OBJECTIF DE L'EXERCICE — Modifiez le passage du texte sur les copropriétés dégradées allant de « Des initiatives multiples » à « grandes opérations d’aménagement. » en y remplaçant « octobre » par « novembre », puis recopiez-le en entier.

PAGE —
La copropriété dégradée est un phénomène ancien, qu’il n’est pas toujours aisé de quantifier. 2.200 copropriétés et 110.000 logements sont pris en charge dans le cadre du Plan initiative copropriétés. Si l’on se réfère au seul seuil des impayés tel que défini par la loi n° 2014-366 du 24 mars pour l’accès au logement et un urbanisme rénové (dite loi ALUR), il y aurait 215.000 copropriétés « fragiles », c’est-à-dire ayant de 15 à 25 % d’impayés et justifiant, en théorie, la saisine du tribunal judiciaire en vue de désigner un mandataire ad hoc (article 29-1 A de la loi n° 65-557 du 10 juillet 1965). Dans son récent rapport rendu le 12 janvier 2022 et publié le 30 mars 2022, « Copropriétés dégradées : mieux répondre à l’urgence », la Cour des comptes constatait cependant une prise en charge tardive par le législateur français de la spécificité des situations des copropriétés en difficulté. Si les premières interventions ont eu lieu dans les années 1990, les dispositifs juridiques d’ampleur sont apparus dans les années 2010 notamment avec la mise en œuvre de dispositifs issus de la loi ALUR (réforme de la procédure d’alerte, plan de sauvegarde complété) poursuivis par la loi n° 2018-1021 du 23 novembre 2018, dite « loi Élan ».
Des initiatives multiples en faveur des copropriétés dégradées
L’exécutif semble avoir entendu les magistrats de la rue Cambon et les initiatives se multiplient :
*Mission relative aux outils d’urbanisme à créer ou améliorer pour renforcer la lutte contre l’habitat indigne confiée à Mathieu Hanotin, maire de Saint-Denis, et Michèle Lutz, maire de Mulhouse qui ont remis leur apport en octobre dernier ;
*Annonce, par le ministère de la cohésion des territoires de la création d’un nouveau prêt pour financer tous les travaux en copropriétés à la suite de la remise de son rapport par la Mission pour dynamiser le marché privé du crédit bancaire pour les travaux en copropriétés ;
*Et actuellement en discussion le Projet de loi relatif à l’accélération et à la simplification de la rénovation de l’habitat dégradé et des grandes opérations d’aménagement.
Ce texte modifie les conditions de mise en œuvre d’un certain nombre de dispositifs (OPAH, ORI ? ORCOD) pour permettre une intervention plus précoce des pouvoirs publics. Il crée également une nouvelle procédure d’expropriation. Parmi tous les outils modernisés et créés, les députés ont ajouté, au cours des débats, un article 5 bis relatif au syndic d’intérêt collectif, adopté en première et unique lecture le 23 janvier 2024.

DONNÉES FOURNIES —

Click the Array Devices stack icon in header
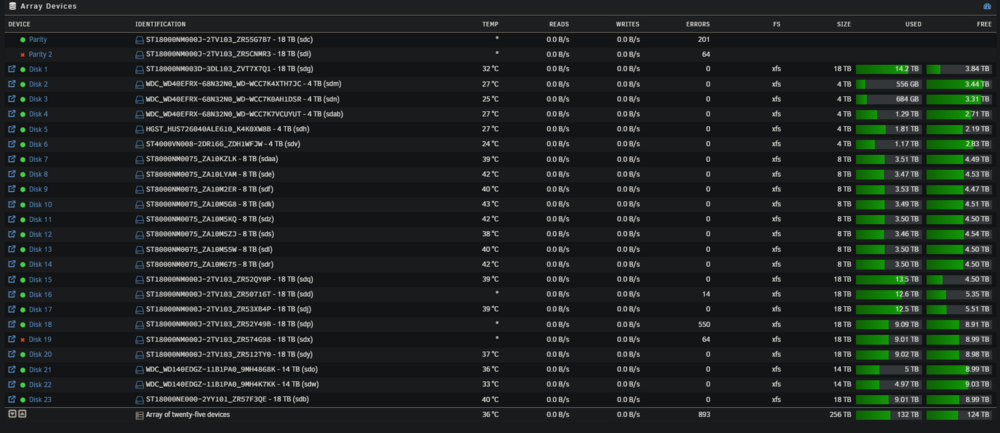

==

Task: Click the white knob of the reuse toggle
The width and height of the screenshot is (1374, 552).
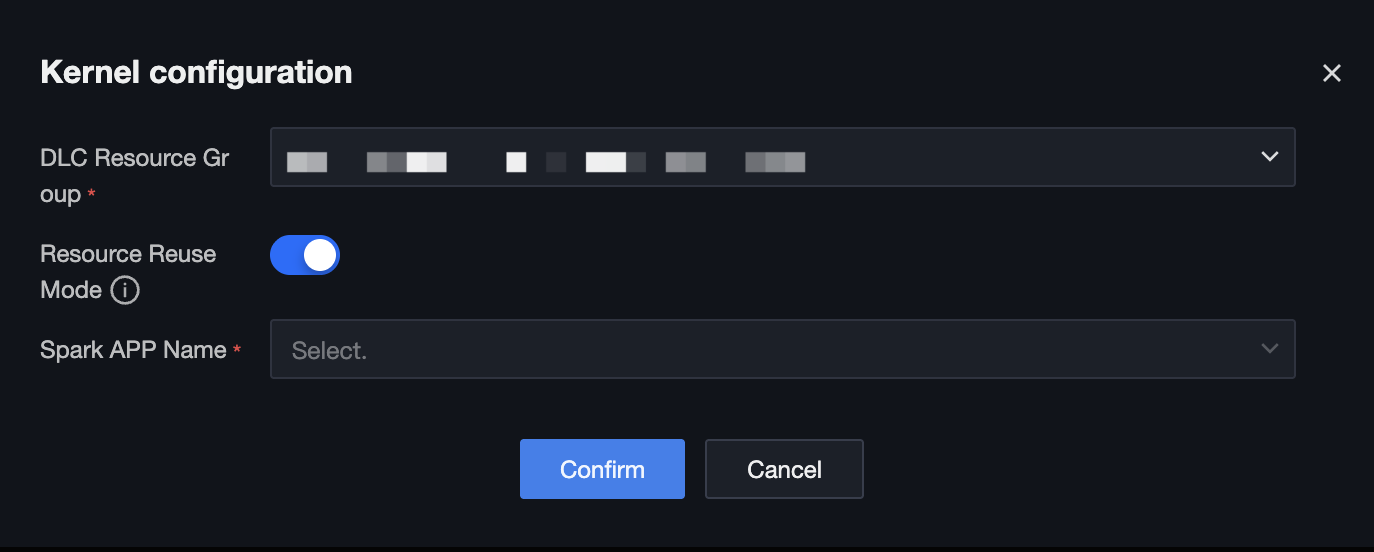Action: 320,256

CORRIGÉ —
Des initiatives multiples en faveur des copropriétés dégradées
L’exécutif semble avoir entendu les magistrats de la rue Cambon et les initiatives se multiplient :
*Mission relative aux outils d’urbanisme à créer ou améliorer pour renforcer la lutte contre l’habitat indigne confiée à Mathieu Hanotin, maire de Saint-Denis, et Michèle Lutz, maire de Mulhouse qui ont remis leur apport en novembre dernier ;
*Annonce, par le ministère de la cohésion des territoires de la création d’un nouveau prêt pour financer tous les travaux en copropriétés à la suite de la remise de son rapport par la Mission pour dynamiser le marché privé du crédit bancaire pour les travaux en copropriétés ;
*Et actuellement en discussion le Projet de loi relatif à l’accélération et à la simplification de la rénovation de l’habitat dégradé et des grandes opérations d’aménagement.